Une direction sidérée par les accusations
La présidente Monique Fernandez et la vice-présidente Marie-Pierre Puech, créatrice du centre, se sont dites « sidérées » par ces accusations. Catherine Audic, responsable pédagogique et membre de longue date, relativise : « Des crises, il y en a partout. Elle nous a fait grandir. »
Des mesures correctives pour apaiser la structure
Depuis trois mois, l’association a mis en place des actions pour restaurer un climat serein. Elle a recruté des profils expérimentés à des postes clés : Maria Belem Aguirre, venue du Pérou, à la responsabilité des soins ; Krystel Lememnez, soigneuse animalière, à la gestion et l’organisation ; et Mathilde Clanet, également soigneuse animalière. Catherine Audic explique : « Nous sommes un centre de soins et nous avons toujours voulu privilégier l’embauche de jeunes pour former et transmettre. C’est un rêve de soigner les animaux, mais face à la réalité, ça ne passe pas toujours. C’est beaucoup de travail, parfois tendu. Nous recevons plus de 3 000 animaux par an, avec trois mois de forte activité : juin, juillet, août. »

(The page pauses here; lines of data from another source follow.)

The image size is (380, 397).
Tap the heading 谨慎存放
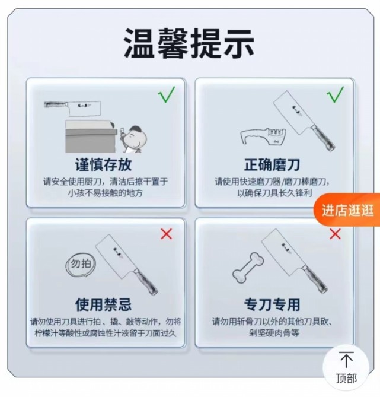tap(104, 164)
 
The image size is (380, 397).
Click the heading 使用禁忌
tap(104, 304)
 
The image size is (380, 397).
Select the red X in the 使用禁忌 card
tap(166, 233)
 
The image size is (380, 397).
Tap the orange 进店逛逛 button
tap(348, 210)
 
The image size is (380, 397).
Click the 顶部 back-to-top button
tap(346, 366)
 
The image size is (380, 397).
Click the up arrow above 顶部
tap(346, 360)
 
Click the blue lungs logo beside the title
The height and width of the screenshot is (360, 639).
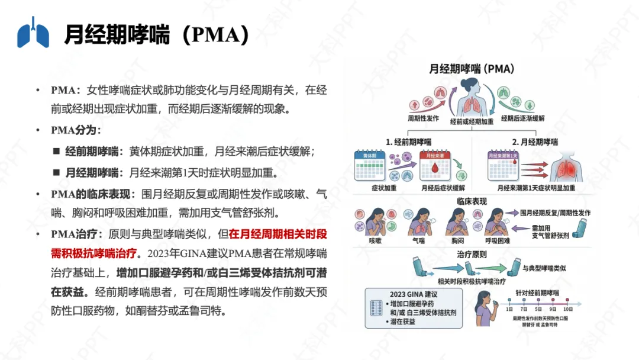coord(33,33)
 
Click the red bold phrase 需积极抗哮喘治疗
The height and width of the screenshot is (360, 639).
coord(95,253)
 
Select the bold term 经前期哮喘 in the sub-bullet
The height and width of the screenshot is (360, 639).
coord(92,152)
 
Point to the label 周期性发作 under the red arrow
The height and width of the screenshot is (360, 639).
coord(424,118)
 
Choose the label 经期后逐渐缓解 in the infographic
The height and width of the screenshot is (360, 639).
coord(523,118)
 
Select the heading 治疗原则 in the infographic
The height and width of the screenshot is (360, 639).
coord(472,255)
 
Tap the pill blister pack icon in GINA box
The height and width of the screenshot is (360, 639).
coord(375,308)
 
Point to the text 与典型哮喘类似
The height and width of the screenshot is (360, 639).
coord(545,268)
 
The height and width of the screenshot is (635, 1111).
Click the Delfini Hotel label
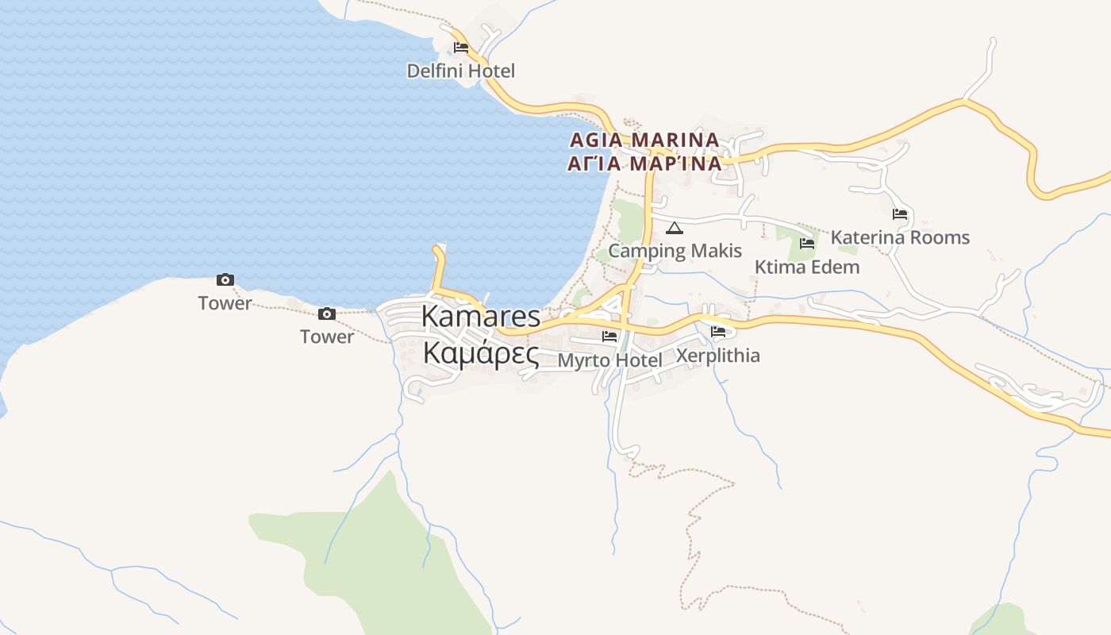click(x=460, y=71)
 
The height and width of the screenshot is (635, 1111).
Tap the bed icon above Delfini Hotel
click(x=460, y=48)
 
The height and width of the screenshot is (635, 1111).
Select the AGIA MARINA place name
click(x=644, y=140)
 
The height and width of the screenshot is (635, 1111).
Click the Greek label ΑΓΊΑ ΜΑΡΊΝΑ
click(x=644, y=164)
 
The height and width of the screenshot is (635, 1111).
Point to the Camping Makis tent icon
click(x=675, y=229)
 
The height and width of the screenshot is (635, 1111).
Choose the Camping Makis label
click(x=675, y=251)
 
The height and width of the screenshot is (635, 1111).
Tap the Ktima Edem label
click(x=806, y=267)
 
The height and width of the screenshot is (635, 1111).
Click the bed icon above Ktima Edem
click(x=807, y=243)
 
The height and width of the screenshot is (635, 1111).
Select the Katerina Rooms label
click(x=900, y=237)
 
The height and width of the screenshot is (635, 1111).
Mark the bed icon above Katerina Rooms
click(x=899, y=214)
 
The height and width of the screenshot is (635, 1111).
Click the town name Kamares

Elle ajoute : « Il faut accepter que l’on ne puisse pas sauver tous les animaux. Cela peut être stressant, traumatisant. Pour un orphelin non plumé, on ne pourra rien faire. Avec le public aussi, il faut comprendre que nous ne sommes pas un service public ouvert 24 heures sur 24. Mais maintenant, c’est derrière nous. Nous avons recruté deux personnes responsables, qui connaissent le travail et savent gérer une équipe, l’accueil, les stocks. »
L’assemblée générale pour tourner la page
Ce samedi 6 juin, l’assemblée générale de Goupil connexion, forte de près de 500 adhérents et 3 salariés pour un budget annuel de 150 000 €, vise à fédérer les équipes et préparer le rush estival. L’occasion aussi de se projeter vers les 30 ans de l’association, créée en 1996.
Deux projets d’avenir pour la faune sauvage
L’avenir de l’Hôpital de la faune sauvage pourrait s’écrire au domaine de Nicouleau, à Brissac, à quelques kilomètres de Laroque. Marie-Pierre Puech, vétérinaire et créatrice du centre, porte ce projet sur 77 hectares, visant une « évolution vers un monde en paix », en soignant les animaux, restaurant les espaces naturels, transmettant des savoirs et accueillant du public. Une cagnotte en ligne sur Helloasso a déjà réuni plus de 2 000 €.
Par ailleurs, la Ville de Montpellier prévoit un centre de soins pour animaux sauvages au bois de Montmaur, près du zoo de Lunaret, sur 6 000 m². Présenté il y a un an, ce projet, annoncé pour fin 2027, est estimé à 5 millions d’euros et pourrait être géré en coopération avec Goupil connexion.